Qwen2.5-VL-3B-Instruct: Optimized for SiMa.ai Modalix

Overview

This repository contains the Qwen2.5-VL-3B-Instruct model, optimized and compiled for the SiMa.ai Modalix platform.

  • Model Architecture: Qwen2.5-VL (3B parameters)
  • Quantization: INT4 (A16W4)
    • Prompt Processing: A16W4 (16-bit activations, 4-bit weights)
    • Token Generation: A16W4 (16-bit activations, 4-bit weights)
  • Maximum context length: 2048
  • Input Resolution: 448x448 (Fixed)
  • Source Model: Qwen/Qwen2.5-VL-3B-Instruct

Performance

The following performance metrics were measured with an image and a text prompt of 50 tokens.

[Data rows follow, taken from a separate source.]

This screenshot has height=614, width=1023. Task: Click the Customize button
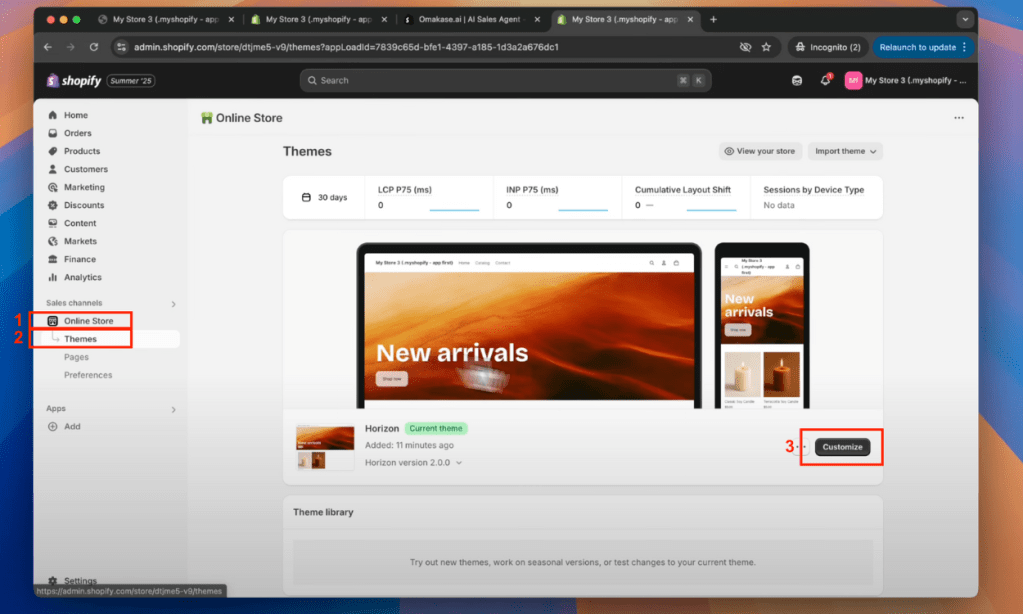tap(842, 447)

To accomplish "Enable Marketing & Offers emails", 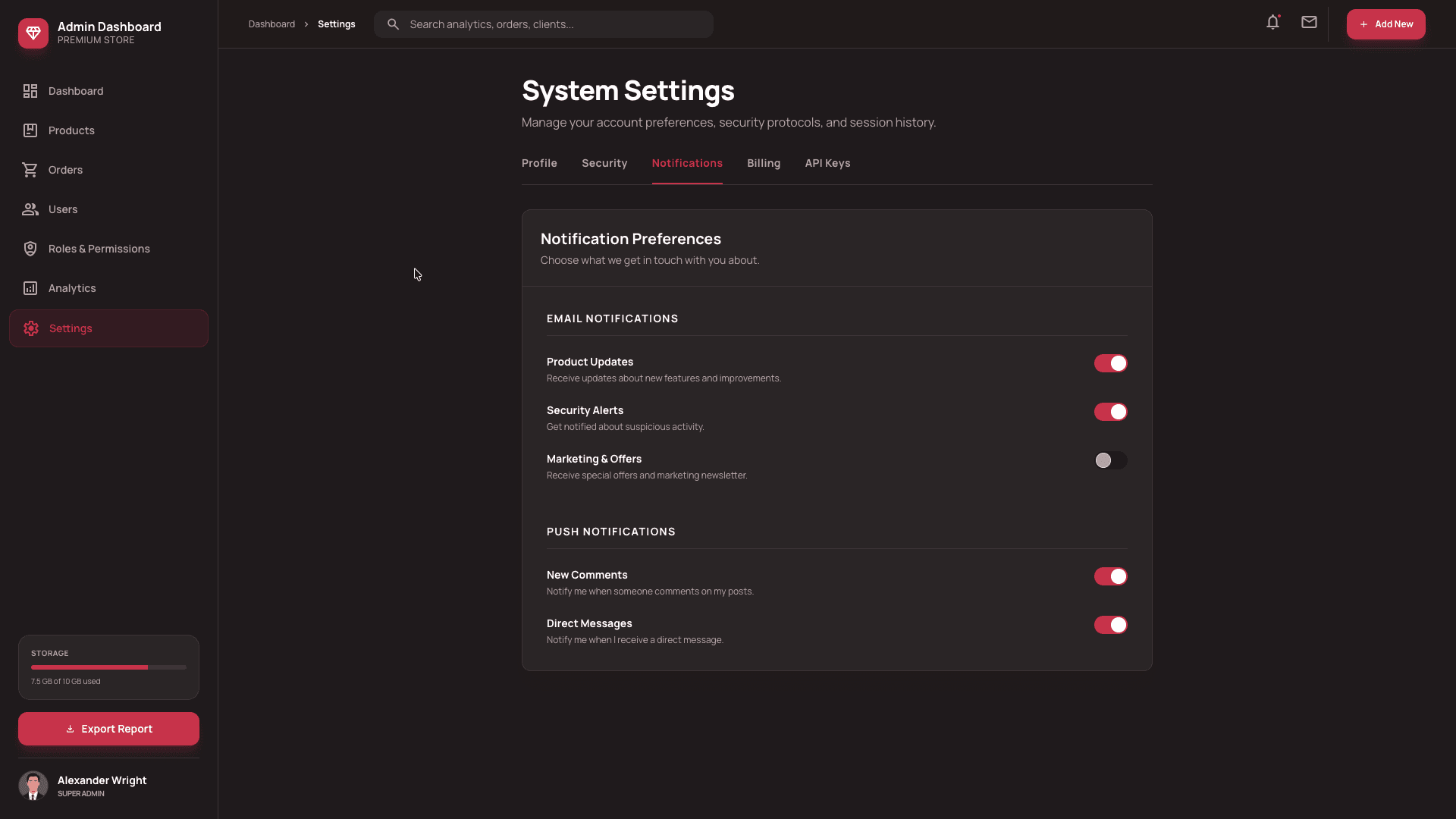I will coord(1110,460).
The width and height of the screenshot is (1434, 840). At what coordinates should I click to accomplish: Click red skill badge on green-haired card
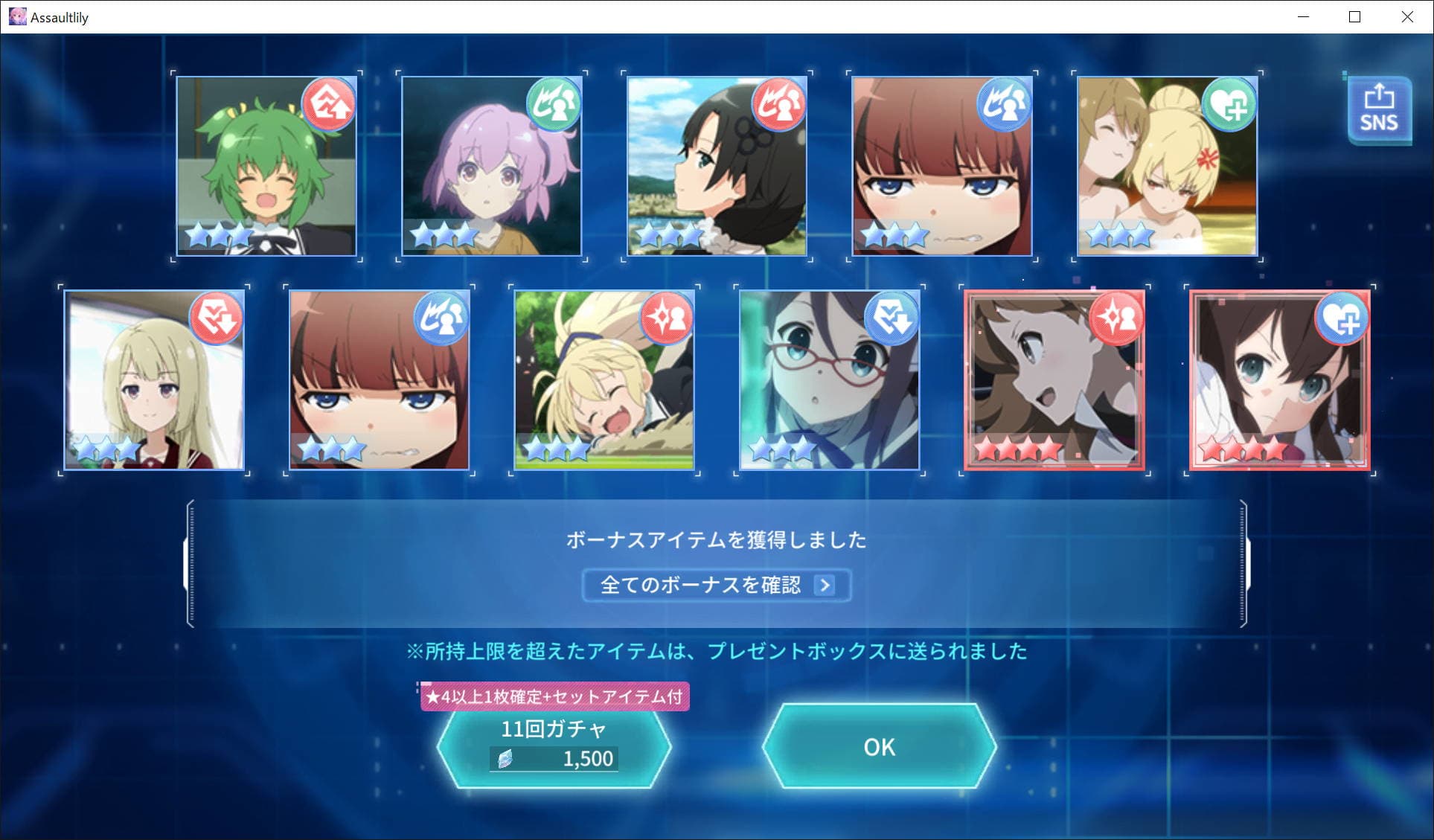click(x=329, y=105)
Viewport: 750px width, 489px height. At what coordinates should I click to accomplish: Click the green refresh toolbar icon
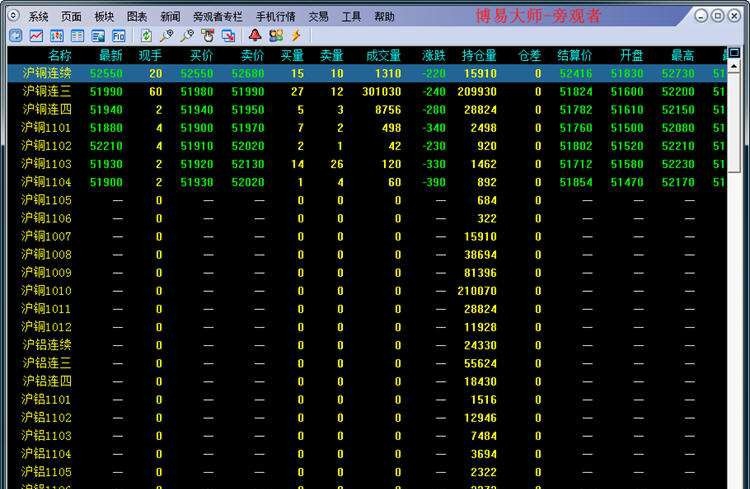[146, 36]
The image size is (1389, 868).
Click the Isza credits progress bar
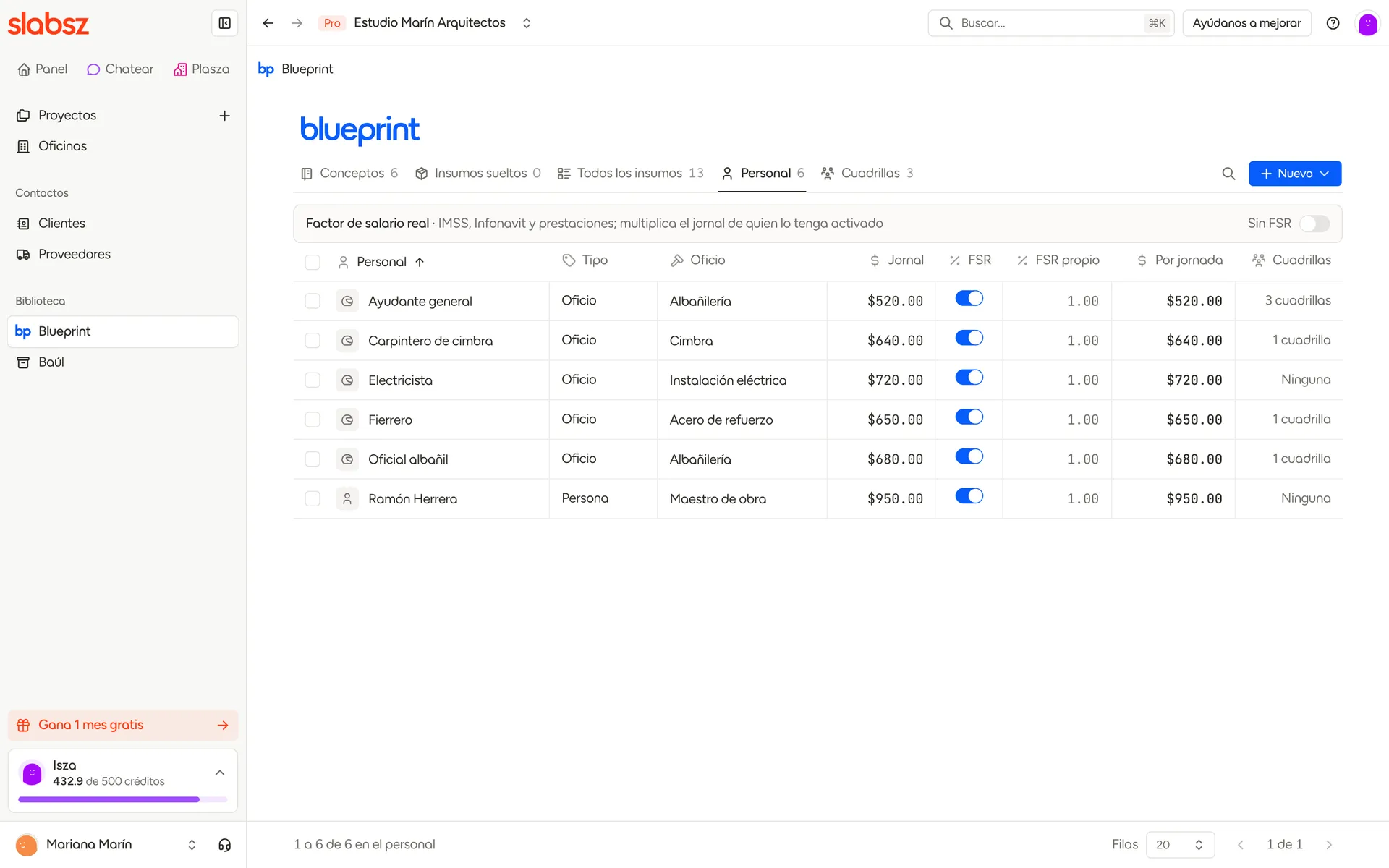pyautogui.click(x=123, y=799)
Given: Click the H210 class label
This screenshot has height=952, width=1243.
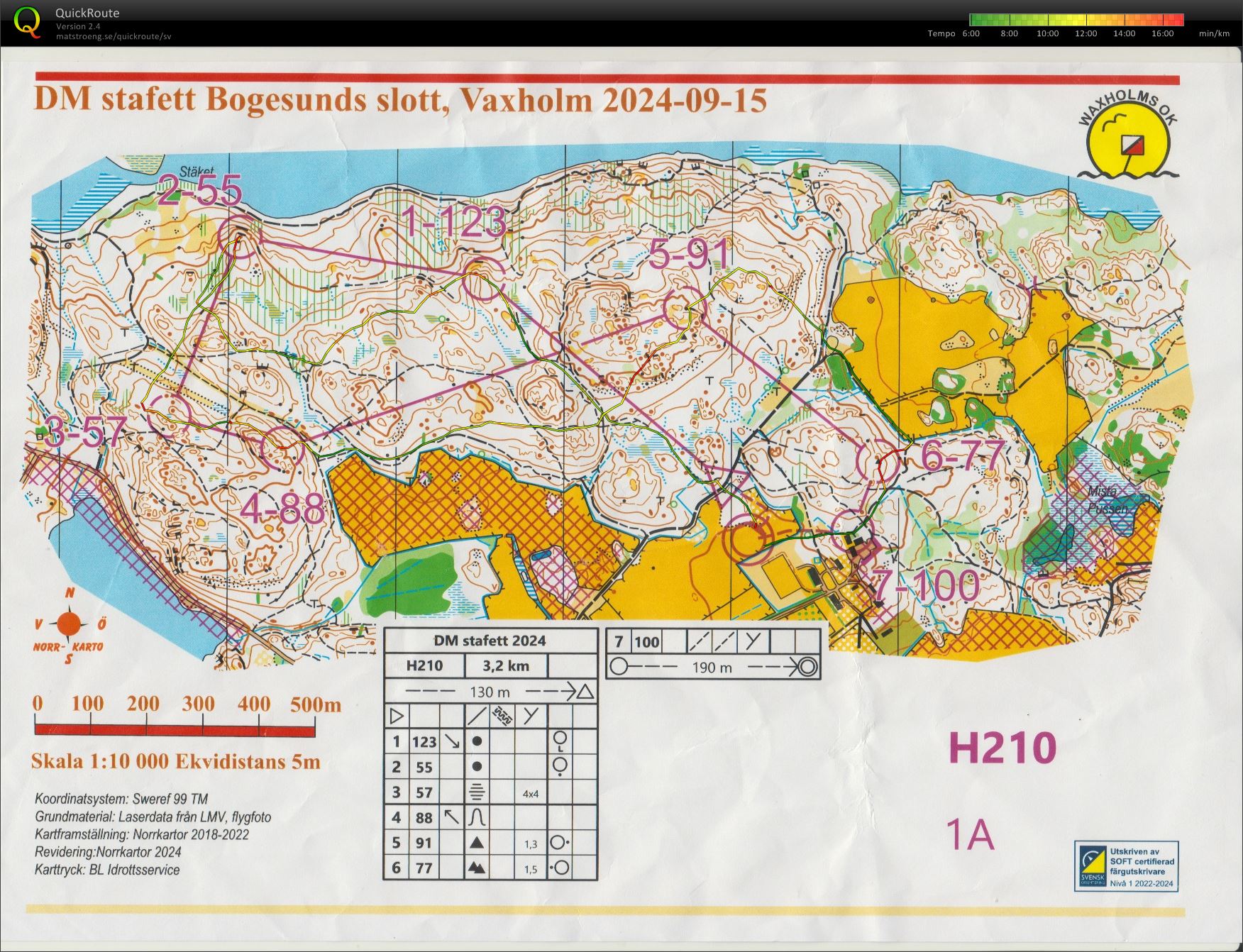Looking at the screenshot, I should click(x=1002, y=748).
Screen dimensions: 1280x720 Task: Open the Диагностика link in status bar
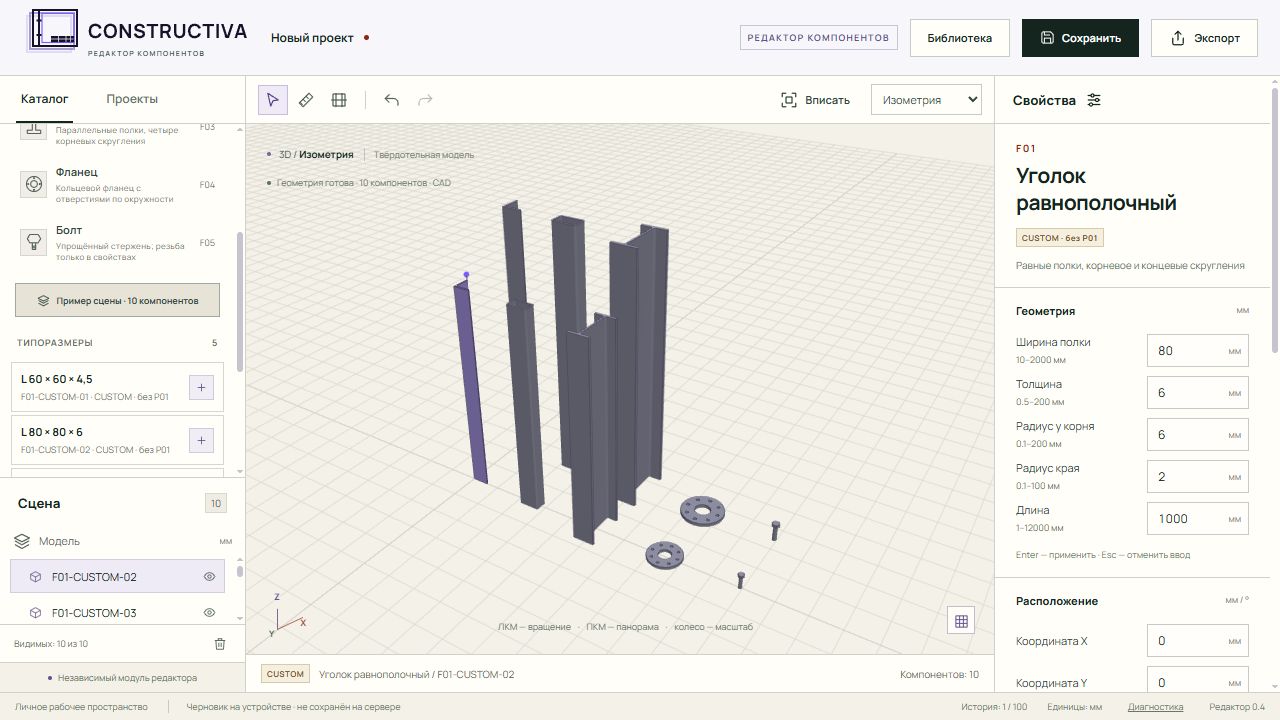pos(1155,707)
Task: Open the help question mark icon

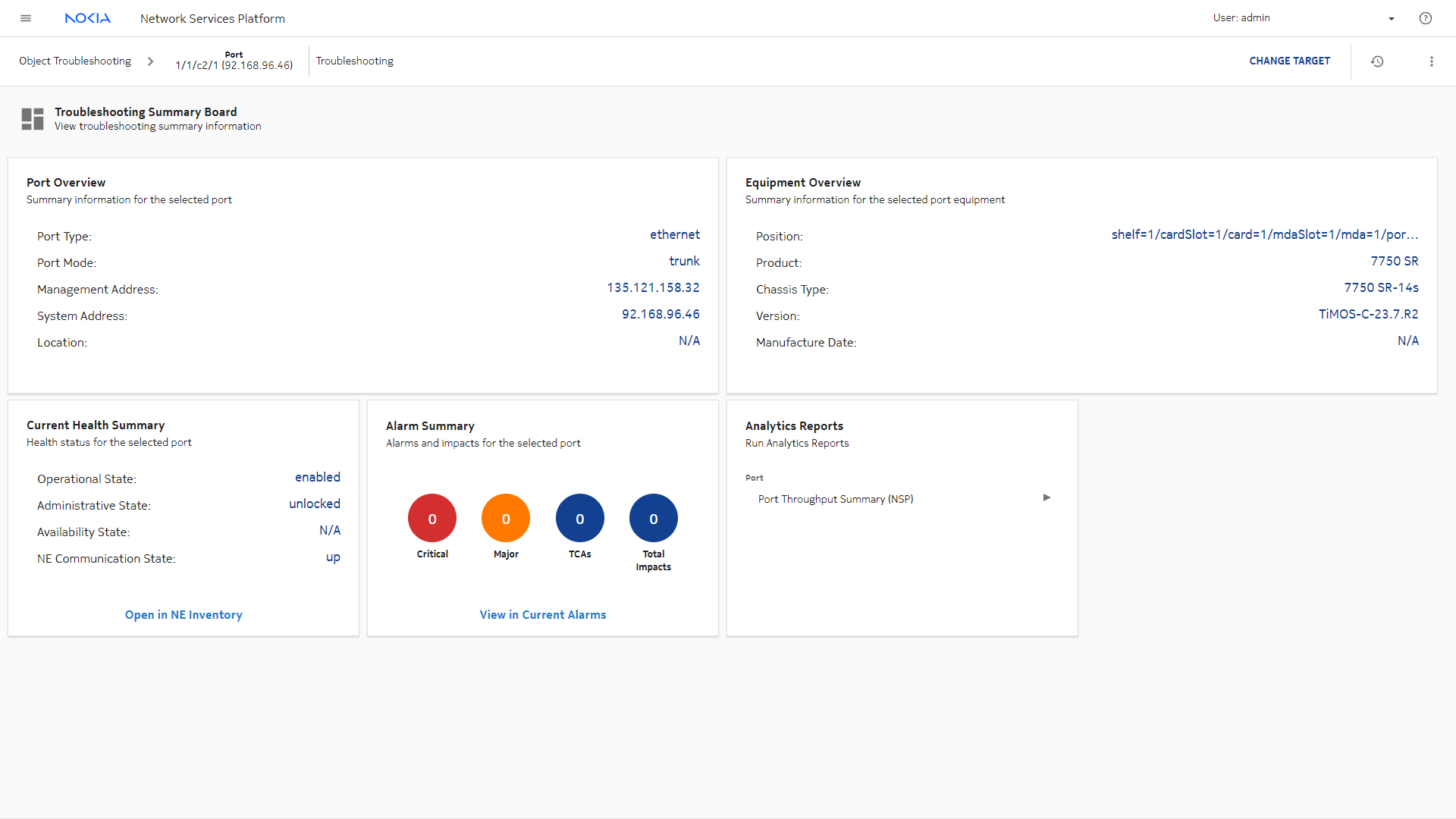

Model Precision Device Response Rate (tokens/sec) Time To First Token (sec)
Qwen2.5-VL-3B-Instruct A16W4 Modalix 19.1 tokens/sec 0.91 sec

Prerequisites

To run this model, you need:

  1. SiMa.ai Modalix Device
  2. SiMa.ai CLI: Installed on your Modalix device.
  3. Hugging Face CLI: For downloading the model.

Installation & Deployment

Follow these steps to deploy the model to your Modalix device.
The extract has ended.